CIG noted that this provided “enormous short- and medium-term potential”, as South Africa was upgrading its rail infrastructure to manage the roll-out of its new locomotive programme.

OUTLOOK
Commenting on the prospects of the group, CEO Raoul Gamsu noted that CIG was proud of Conco’s reputation for providing innovative technical solutions on time and within clients’ budgets, which was demonstrated in the growth in the order book, both in absolute terms and in average project size.

“The prospects of the division are robust, with an expanded execution horizon and diversified geographic base. Business development initiatives among the geographies should lead to positive outcomes in the next 12 months,” he noted.

Conco's prospects in South Africa within the larger municipalities and government’s renewable-energy feed-in tariff programme were expected to yield above-average growth.

Despite an economy constrained by power shortages and slow growth, it was expected that the building materials division could sustain its current growth trajectory.

The AES business was set to grow organically, owing to the legislated environmental requirements of Angola’s zero-waste drill cutting law. Increased production from the oil majors was assisting the business and management was unaware of any significant curtailment in oilfield development or exploration in Angola.

CHALLENGES
Meanwhile, Ramsu noted that the change in the broad-based black economic-empowerment (BBEEE) legislation and the weakness in local manufacturing posed a new short-term challenge to Conco’s traction in South Africa.

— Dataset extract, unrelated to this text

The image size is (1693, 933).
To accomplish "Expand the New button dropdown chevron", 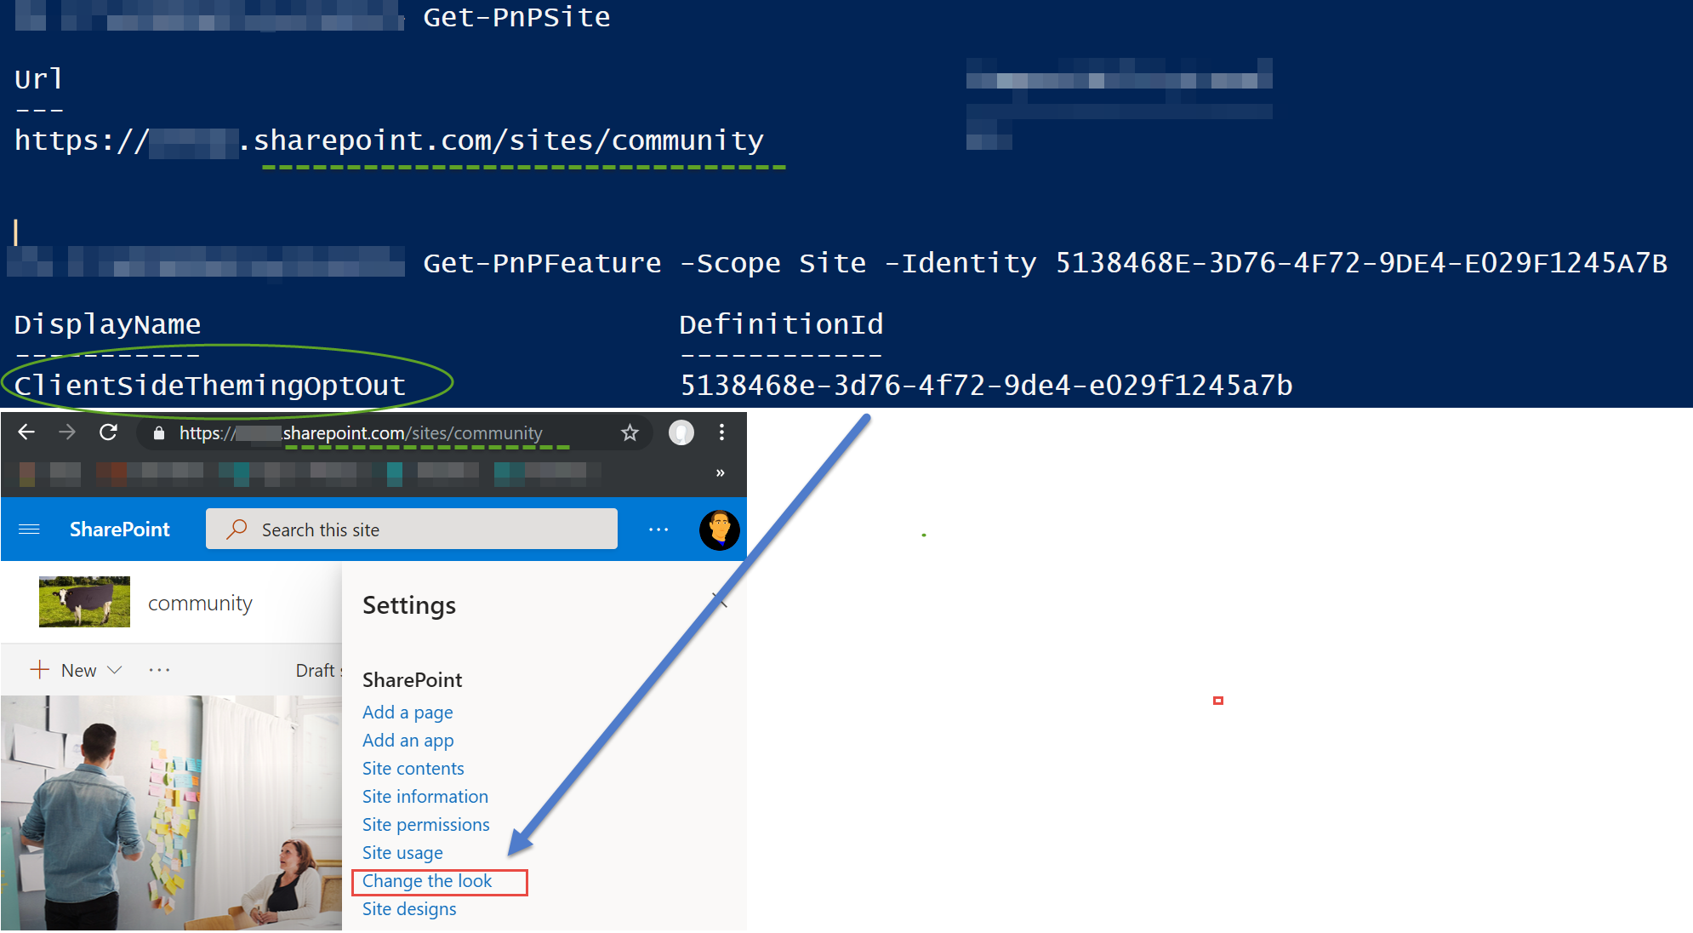I will [x=117, y=670].

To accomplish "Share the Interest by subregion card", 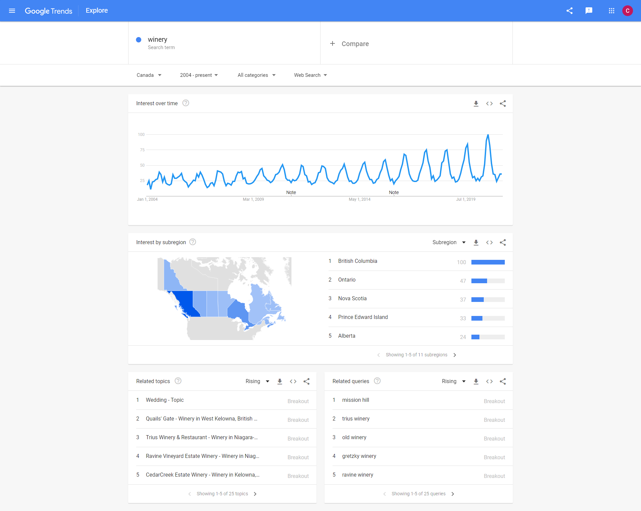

He added that management was following the required actions to ensure that the Conco South African business maintains its required black economic-empowerment rating to maintain its ability to transact within South Africa. “Initiatives have been implemented by Conco management to assist the local manufacturers with orders for additional volumes and contracts,” he noted.

It was expected that over the medium to longer term, the biggest constraint to growth would remain the availability of suitably qualified engineers to execute on the expected increase in technically complex work.

Owing to the noted undersupply and underservice of the African continent with power and electricity, CIG established CIGenCo, which would identify niche power generation opportunities. CIG had appointed a CEO with an “outstanding record” in developing these opportunities in emerging markets.

It was anticipated that there would be a minor contraction in margins, as international oil companies strive to save costs across their supply chains. The impact of this margin contraction could be mitigated from three areas.

“Firstly, volumes should expand to comply with the legislated requirements. Secondly, AES derives 50% of all revenues from long-term rentals, which assists in providing a steady annuity stream of income.

“Thirdly, the relocation of waste processing from rigs located in the north of Angola to the new facility in Soyo enables the international oil companies to materially save on their logistical costs,” Gamu noted.